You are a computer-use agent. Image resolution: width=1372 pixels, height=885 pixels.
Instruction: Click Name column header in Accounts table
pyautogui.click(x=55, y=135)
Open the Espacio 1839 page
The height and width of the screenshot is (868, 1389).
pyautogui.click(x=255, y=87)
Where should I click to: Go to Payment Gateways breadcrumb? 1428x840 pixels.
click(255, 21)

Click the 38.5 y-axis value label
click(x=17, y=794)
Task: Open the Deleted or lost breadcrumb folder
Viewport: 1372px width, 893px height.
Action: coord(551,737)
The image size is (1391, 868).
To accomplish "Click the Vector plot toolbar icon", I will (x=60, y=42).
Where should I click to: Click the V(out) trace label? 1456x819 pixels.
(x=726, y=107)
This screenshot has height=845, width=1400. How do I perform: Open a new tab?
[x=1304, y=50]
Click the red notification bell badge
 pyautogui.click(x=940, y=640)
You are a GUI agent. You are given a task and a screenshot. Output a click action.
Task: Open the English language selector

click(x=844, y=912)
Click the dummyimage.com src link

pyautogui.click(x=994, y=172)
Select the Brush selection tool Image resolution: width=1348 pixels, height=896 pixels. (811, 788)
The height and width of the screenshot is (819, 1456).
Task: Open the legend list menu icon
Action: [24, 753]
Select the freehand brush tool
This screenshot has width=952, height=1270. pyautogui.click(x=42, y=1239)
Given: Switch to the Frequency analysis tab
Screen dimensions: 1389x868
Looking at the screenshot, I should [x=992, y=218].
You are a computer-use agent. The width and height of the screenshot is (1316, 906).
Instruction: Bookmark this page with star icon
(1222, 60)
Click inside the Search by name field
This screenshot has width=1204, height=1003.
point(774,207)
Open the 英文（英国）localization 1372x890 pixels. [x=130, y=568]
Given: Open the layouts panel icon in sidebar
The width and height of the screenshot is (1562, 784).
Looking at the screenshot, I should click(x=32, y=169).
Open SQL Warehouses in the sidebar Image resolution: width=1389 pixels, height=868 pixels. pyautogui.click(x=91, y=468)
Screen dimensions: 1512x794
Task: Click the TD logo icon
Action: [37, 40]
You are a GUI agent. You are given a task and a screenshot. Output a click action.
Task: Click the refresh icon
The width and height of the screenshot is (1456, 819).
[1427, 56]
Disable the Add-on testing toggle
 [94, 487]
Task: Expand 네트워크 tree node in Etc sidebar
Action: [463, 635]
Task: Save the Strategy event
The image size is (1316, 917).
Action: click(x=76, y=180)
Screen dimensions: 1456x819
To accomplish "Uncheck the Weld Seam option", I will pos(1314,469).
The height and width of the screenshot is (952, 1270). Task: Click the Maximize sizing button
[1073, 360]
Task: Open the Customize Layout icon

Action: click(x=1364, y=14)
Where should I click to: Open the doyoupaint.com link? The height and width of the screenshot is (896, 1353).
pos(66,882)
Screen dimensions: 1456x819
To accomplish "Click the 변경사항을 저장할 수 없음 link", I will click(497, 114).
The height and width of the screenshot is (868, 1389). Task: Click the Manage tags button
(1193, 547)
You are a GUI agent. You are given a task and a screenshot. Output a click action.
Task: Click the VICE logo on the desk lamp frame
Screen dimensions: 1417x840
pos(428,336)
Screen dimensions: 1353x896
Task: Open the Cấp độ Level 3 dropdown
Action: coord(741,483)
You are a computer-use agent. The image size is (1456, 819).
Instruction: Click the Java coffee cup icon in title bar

○ ○ ○ ○ ○

* TASK STATEMENT
What is needed here is an exact copy of every record.

* TASK ANSWER
You are a computer-use agent. Image resolution: width=1372 pixels, height=885 pixels.
Instruction: Click Name column header in Accounts table
pyautogui.click(x=55, y=135)
Open the Espacio 1839 page
The height and width of the screenshot is (868, 1389).
pyautogui.click(x=255, y=87)
Where should I click to: Go to Payment Gateways breadcrumb? 1428x840 pixels.
click(255, 21)

Click the 38.5 y-axis value label
click(x=17, y=794)
Task: Open the Deleted or lost breadcrumb folder
Viewport: 1372px width, 893px height.
Action: coord(551,737)
The image size is (1391, 868).
To accomplish "Click the Vector plot toolbar icon", I will (x=60, y=42).
Where should I click to: Click the V(out) trace label? 1456x819 pixels.
(x=726, y=107)
This screenshot has height=845, width=1400. How do I perform: Open a new tab?
[x=1304, y=50]
Click the red notification bell badge
 pyautogui.click(x=940, y=640)
You are a GUI agent. You are given a task and a screenshot. Output a click action.
Task: Open the English language selector

click(x=844, y=912)
Click the dummyimage.com src link

pyautogui.click(x=994, y=172)
Select the Brush selection tool Image resolution: width=1348 pixels, height=896 pixels. (811, 788)
The height and width of the screenshot is (819, 1456).
Task: Open the legend list menu icon
Action: [24, 753]
Select the freehand brush tool
This screenshot has width=952, height=1270. pyautogui.click(x=42, y=1239)
Given: Switch to the Frequency analysis tab
Screen dimensions: 1389x868
Looking at the screenshot, I should [x=992, y=218].
You are a computer-use agent. The width and height of the screenshot is (1316, 906).
Instruction: Bookmark this page with star icon
(1222, 60)
Click inside the Search by name field
This screenshot has width=1204, height=1003.
point(774,207)
Open the 英文（英国）localization 1372x890 pixels. [x=130, y=568]
Given: Open the layouts panel icon in sidebar
The width and height of the screenshot is (1562, 784).
Looking at the screenshot, I should click(x=32, y=169).
Open SQL Warehouses in the sidebar Image resolution: width=1389 pixels, height=868 pixels. pyautogui.click(x=91, y=468)
Screen dimensions: 1512x794
Task: Click the TD logo icon
Action: [37, 40]
You are a GUI agent. You are given a task and a screenshot. Output a click action.
Task: Click the refresh icon
The width and height of the screenshot is (1456, 819).
[1427, 56]
Disable the Add-on testing toggle
 [94, 487]
Task: Expand 네트워크 tree node in Etc sidebar
Action: [463, 635]
Task: Save the Strategy event
The image size is (1316, 917).
Action: click(x=76, y=180)
Screen dimensions: 1456x819
To accomplish "Uncheck the Weld Seam option", I will pos(1314,469).
The height and width of the screenshot is (952, 1270). Task: Click the Maximize sizing button
[1073, 360]
Task: Open the Customize Layout icon

Action: click(x=1364, y=14)
Where should I click to: Open the doyoupaint.com link? The height and width of the screenshot is (896, 1353).
pos(66,882)
Screen dimensions: 1456x819
To accomplish "Click the 변경사항을 저장할 수 없음 link", I will click(497, 114).
The height and width of the screenshot is (868, 1389). Task: Click the Manage tags button
(1193, 547)
You are a GUI agent. You are given a task and a screenshot. Output a click action.
Task: Click the VICE logo on the desk lamp frame
Screen dimensions: 1417x840
pos(428,336)
Screen dimensions: 1353x896
Task: Open the Cấp độ Level 3 dropdown
Action: coord(741,483)
You are a computer-use agent. The image size is (1456, 819).
Instruction: Click the Java coffee cup icon in title bar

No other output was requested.